_Given passage_
The aging of my body and mind is a given, but does it mean I have to be resigned to it? Aging is inevitable and a privilege, but to remain complicit in the face of aging is starting to wear on me. While there may be times to be on the couch and take care of my body, there also comes a time that I need to push through it.

So, I got up off the couch the other day despite painful throbbing neuralgia and arthritis. In a cool rain, with a bottle of water and fierce determination, I started hiking, uphill, climbing up boulders until I was as high as the buzzards. I felt good; illness was suddenly not in the driver seat of my life. It had moved to the backseat.

“Old Age Should Burn and Rave at Close of Day” (line 2)

A friend was convinced her COPD was getting worse – possibly her heart too. After the death of her dog, she had stopped walking, volunteering, going to the gym, and gardening made her tired. Entire weekends were spent dozing.

_Task to complete_
Please transcribe the stretch of the passage on aging from "A friend was" through "were spent dozing.". The lines that come next are separate from this passage on aging.

_Provided data_

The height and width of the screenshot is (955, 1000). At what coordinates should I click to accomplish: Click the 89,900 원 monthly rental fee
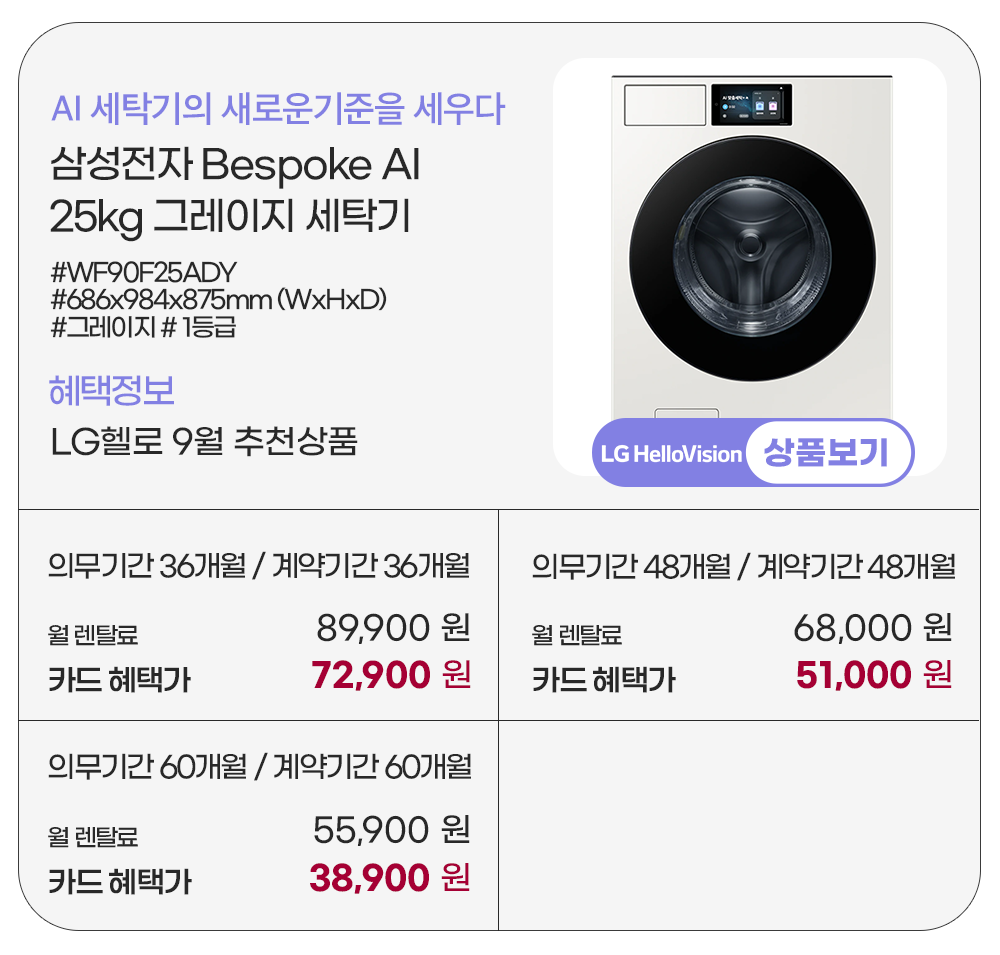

_Result for this exercise_
A friend was convinced her COPD was getting worse – possibly her heart too. After the death of her dog, she had stopped walking, volunteering, going to the gym, and gardening made her tired. Entire weekends were spent dozing.